Treatment-refractory Pain

Here at the ACR, lead author Dr. Brett Stacey, Oregon Health & Science University, Portland, reported results on results of an analysis evaluating a subset of patients with treatment-refractory pain. Twenty-five patients were included in the analysis, 24 of whom were refractory to gabapentin and the tricyclics. Investigators sought to determine the long-term safety and efficacy of pregabalin 150-600 mg/day in these patients. At any time during the study, 40% of patients received a tricyclic antidepressant, 40% received gabapentin and 88% received a third-line medication concomitantly. The first 15 months of the study included three-month treatment cycles, followed by a three- to 28-day drug holiday that lasted until relapse occurred.
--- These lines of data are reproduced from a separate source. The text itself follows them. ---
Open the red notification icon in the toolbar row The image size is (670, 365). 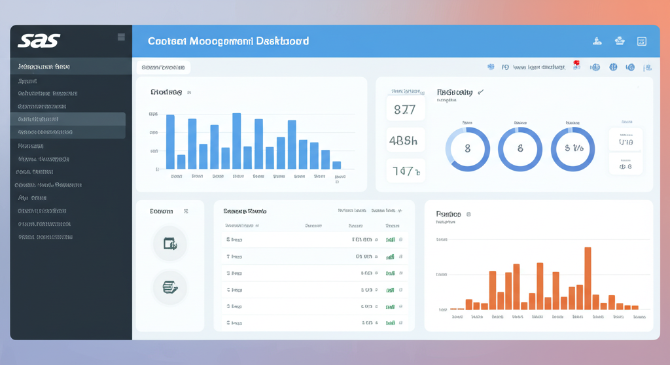pos(576,65)
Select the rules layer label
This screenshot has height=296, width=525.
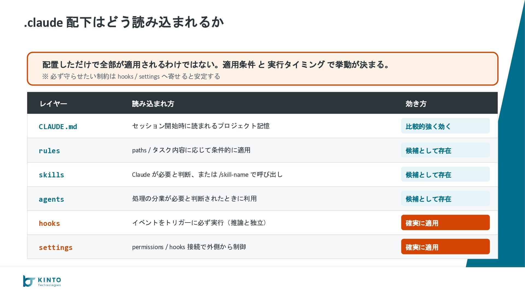coord(49,151)
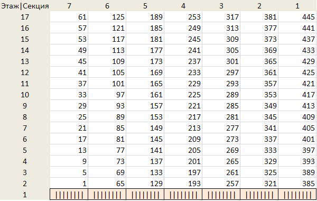Select section column header 7
317x201 pixels.
[x=69, y=6]
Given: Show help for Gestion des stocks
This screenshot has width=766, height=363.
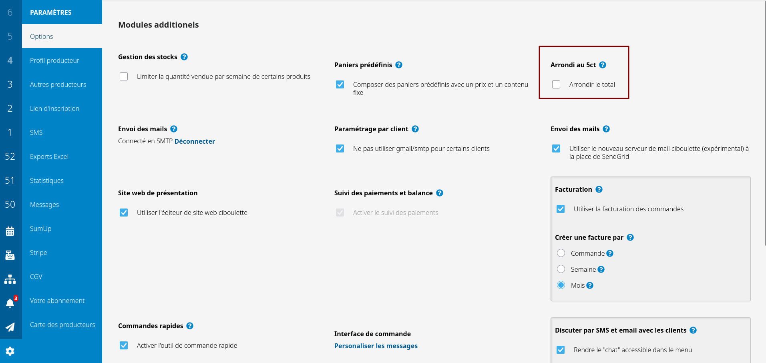Looking at the screenshot, I should (184, 57).
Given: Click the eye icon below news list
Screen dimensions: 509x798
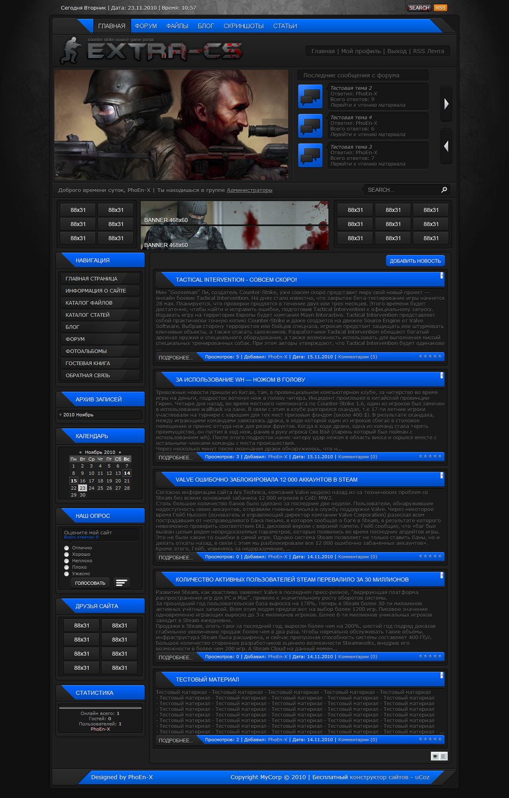Looking at the screenshot, I should (x=435, y=756).
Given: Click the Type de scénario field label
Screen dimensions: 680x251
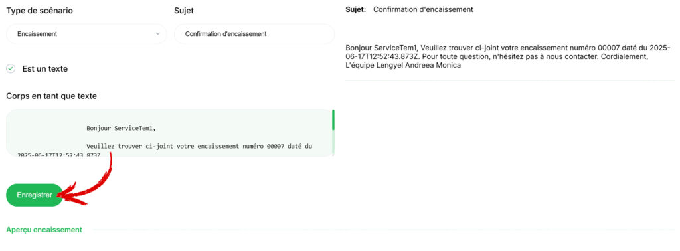Looking at the screenshot, I should tap(39, 11).
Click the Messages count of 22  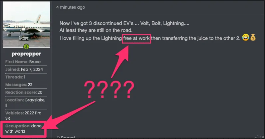[30, 85]
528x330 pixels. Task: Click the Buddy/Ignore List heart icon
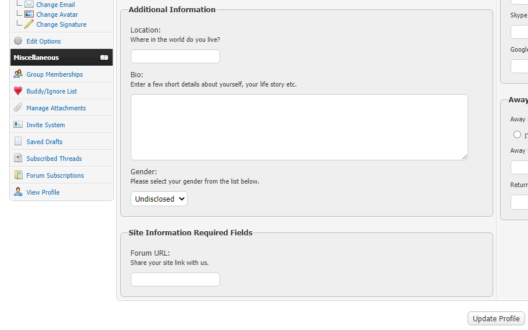point(18,91)
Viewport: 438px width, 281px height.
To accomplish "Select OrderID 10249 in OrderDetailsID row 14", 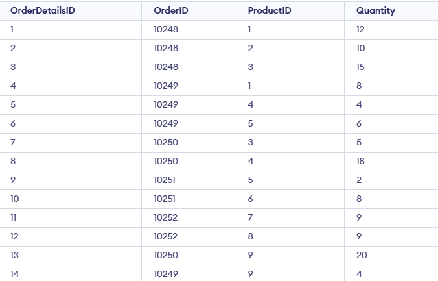I will [165, 274].
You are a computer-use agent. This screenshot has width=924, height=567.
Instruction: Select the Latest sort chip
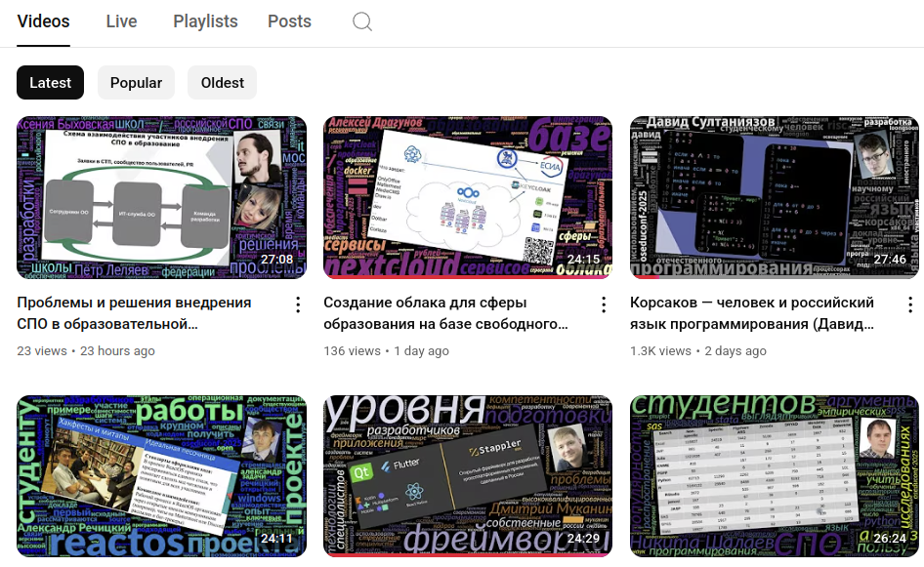coord(50,83)
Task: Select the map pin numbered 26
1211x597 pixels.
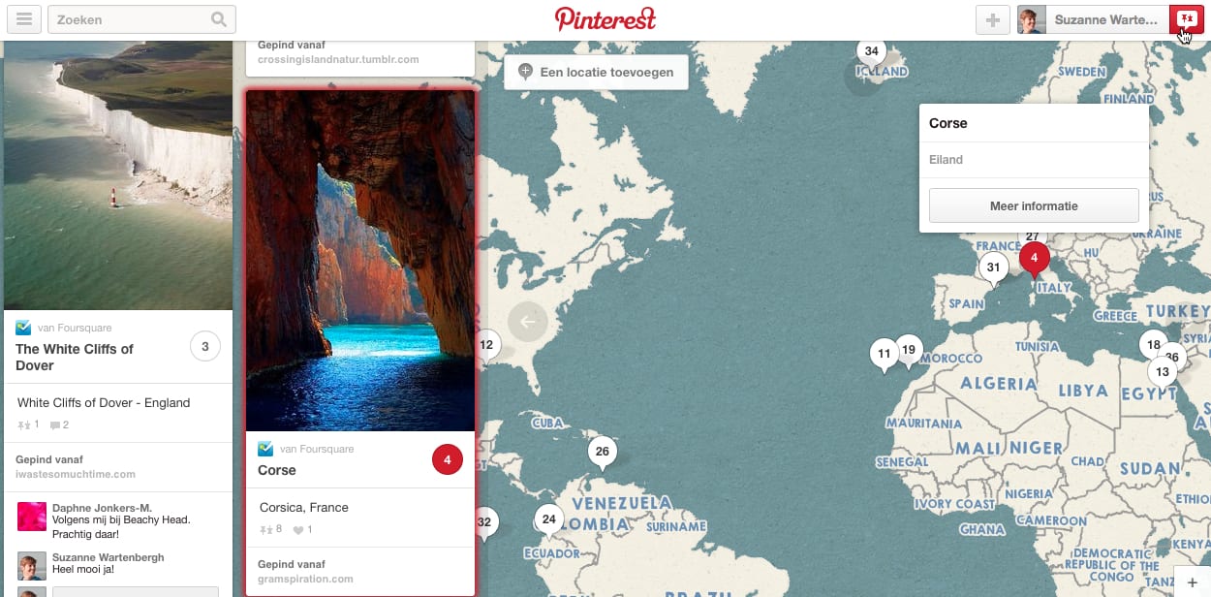Action: click(x=603, y=453)
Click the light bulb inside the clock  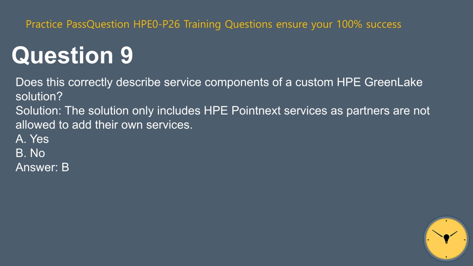point(447,239)
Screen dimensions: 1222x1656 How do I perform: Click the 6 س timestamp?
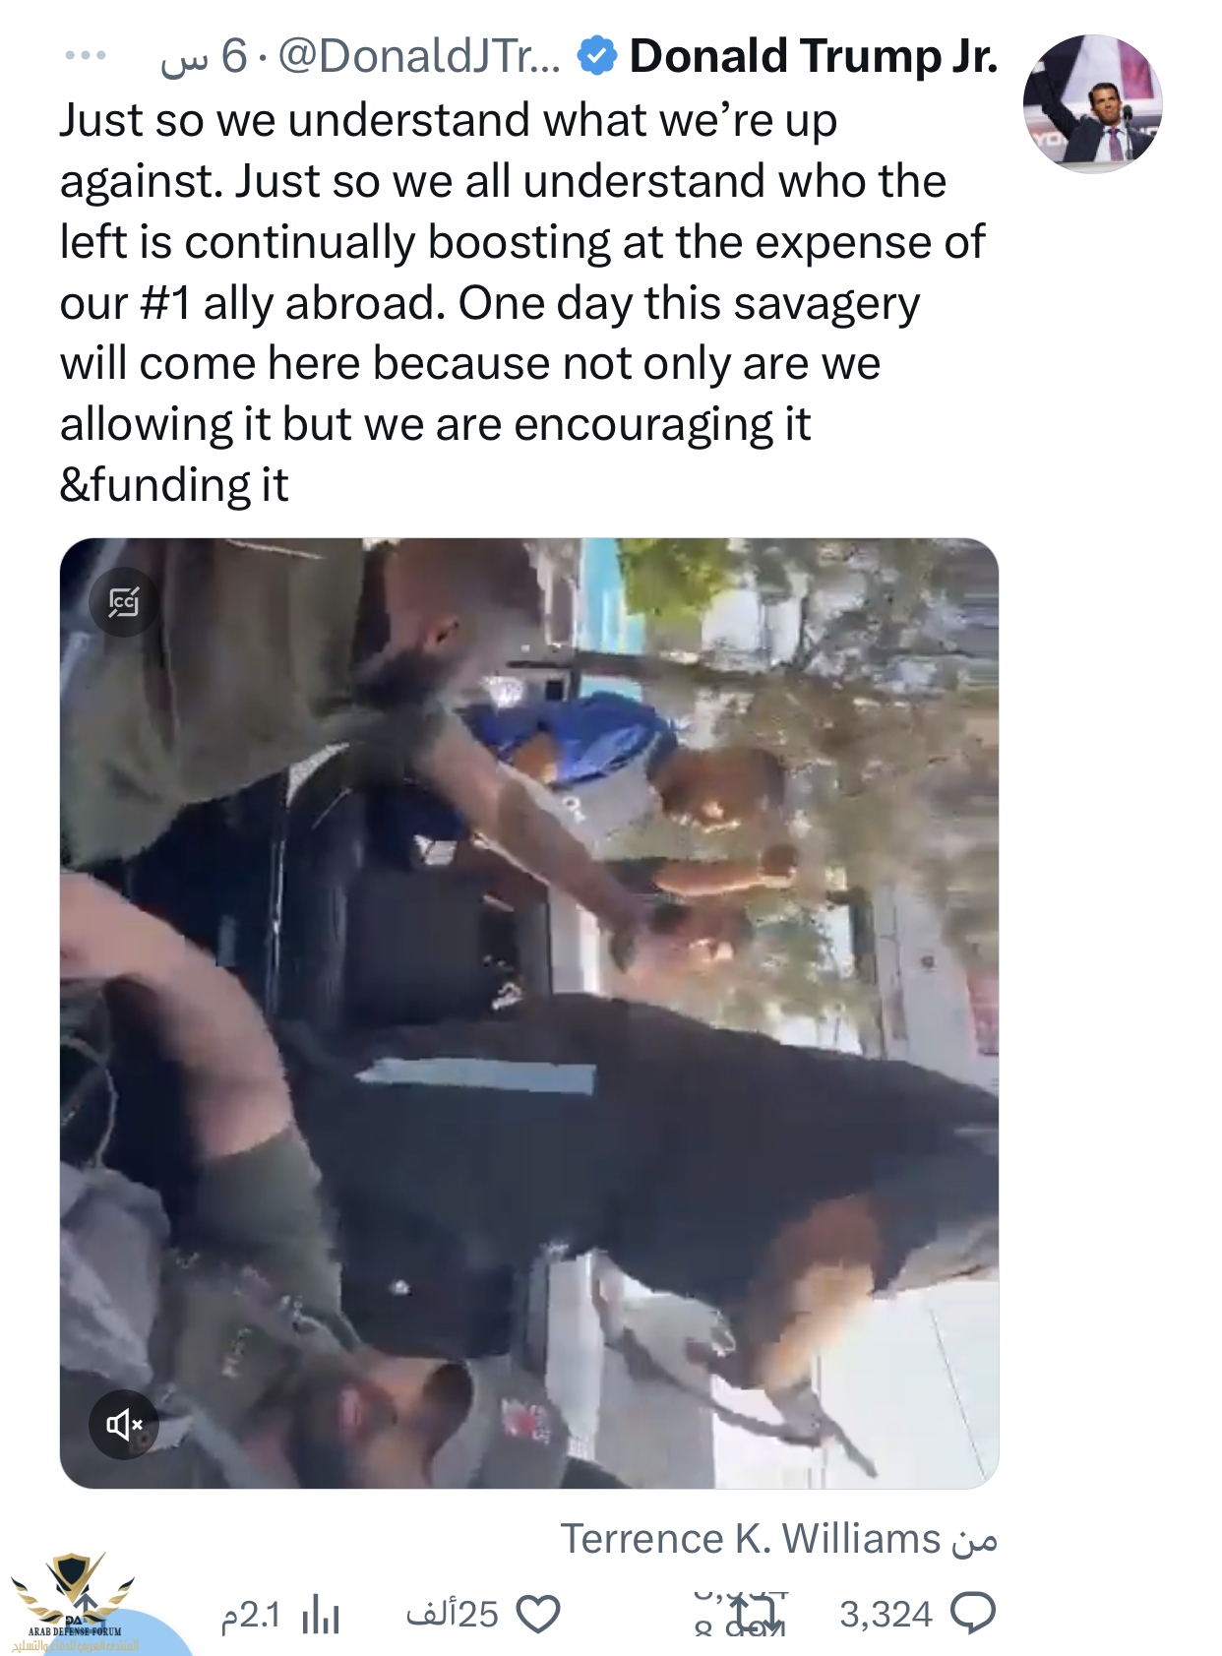(204, 56)
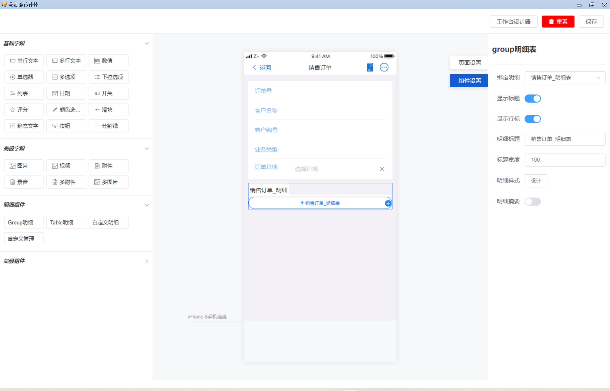This screenshot has width=610, height=391.
Task: Select the 评分 star field component
Action: (24, 110)
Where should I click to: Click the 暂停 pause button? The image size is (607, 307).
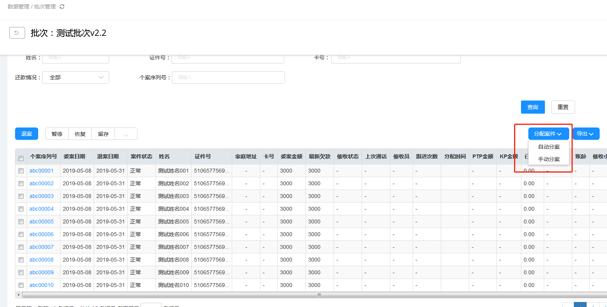coord(57,134)
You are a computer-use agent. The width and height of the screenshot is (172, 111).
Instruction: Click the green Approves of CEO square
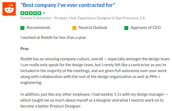[126, 28]
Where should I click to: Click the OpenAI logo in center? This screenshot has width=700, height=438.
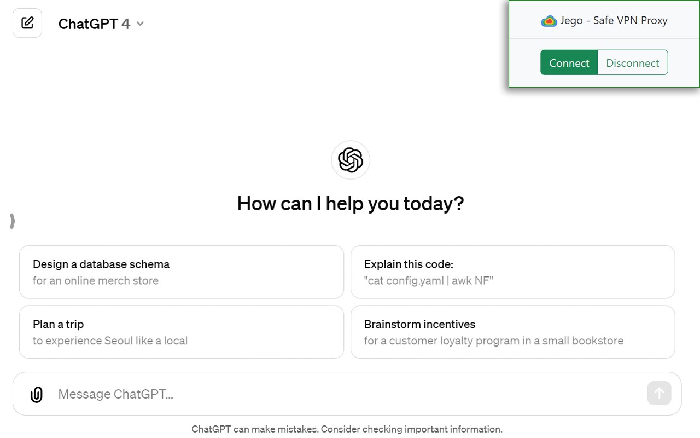[x=351, y=160]
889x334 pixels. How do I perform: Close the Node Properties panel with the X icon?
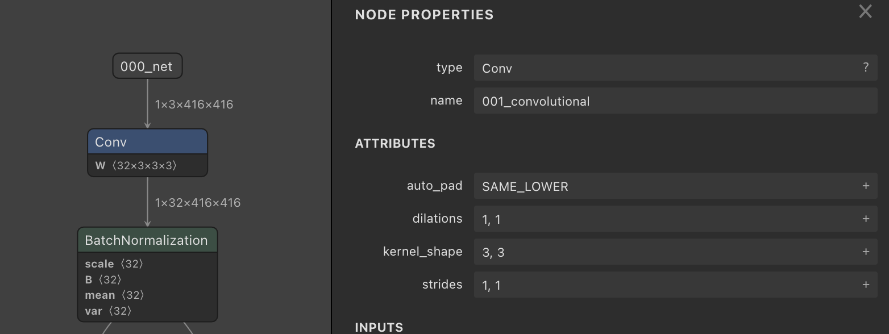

Nineteen patients completed the 15-month study. At baseline, 71% of patients reported severe pain (70 mm or more on the Short-Form McGill Pain Questionnaire VAS). At the end of 15 months, only 38% of patients reported the same severity of pain, while a 30% or greater reduction in mean pain scores from baseline to month three was reported by 54.2% of the group and from baseline to study end point by 45.8% of patients. Moreover, a 50% or greater reduction in mean pain scores from baseline to month 3 was reported by half of the group and by 37.5% of the group from baseline to study end point. Pregabalin was generally well tolerated, as few patients discontinued due to adverse events, the authors noted. Results suggested that this particular medication might be helpful for patients who do not achieve a satisfactory response to other medications used to treat FM.

Summary

A wide variety of medical strategies are used to treat FM but none appear to have persistent benefit. New findings suggest the first approved analgesic for FM pregabalin can have longer-lasting effects in responders and that it may be beneficial for patients who have treatment-refractory pain.